Work instructions: Format the lines below as a JSON list of strings, one string per line, skipping blank lines and omitting the pictures.

Task material:
%%

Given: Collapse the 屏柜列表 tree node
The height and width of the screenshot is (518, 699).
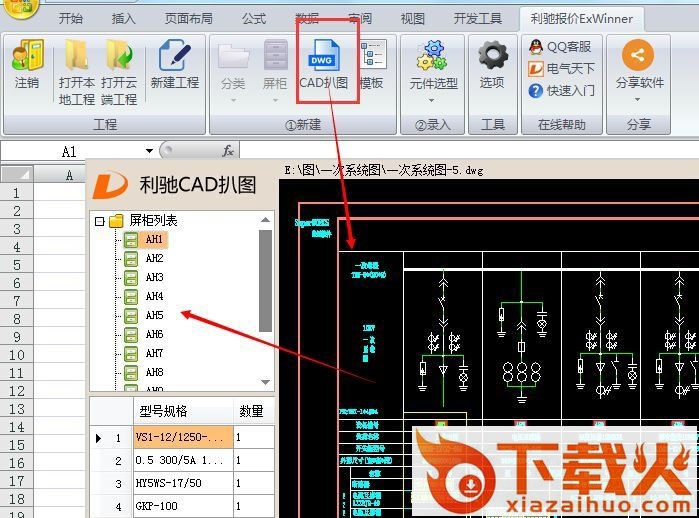Looking at the screenshot, I should pyautogui.click(x=99, y=221).
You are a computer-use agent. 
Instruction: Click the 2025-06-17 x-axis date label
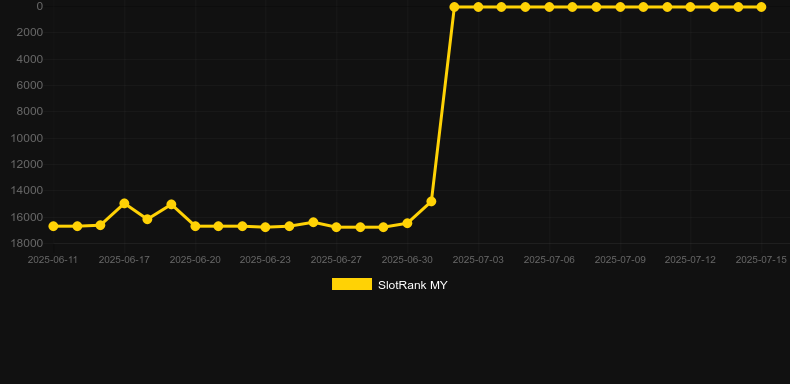coord(124,260)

%%

Problem solution:
[
  "Given: Collapse the 屏柜列表 tree node",
  "The height and width of the screenshot is (518, 699).",
  "Looking at the screenshot, I should pyautogui.click(x=99, y=221).",
  "You are a computer-use agent. ",
  "Instruction: Click the 2025-06-17 x-axis date label",
  "coord(124,260)"
]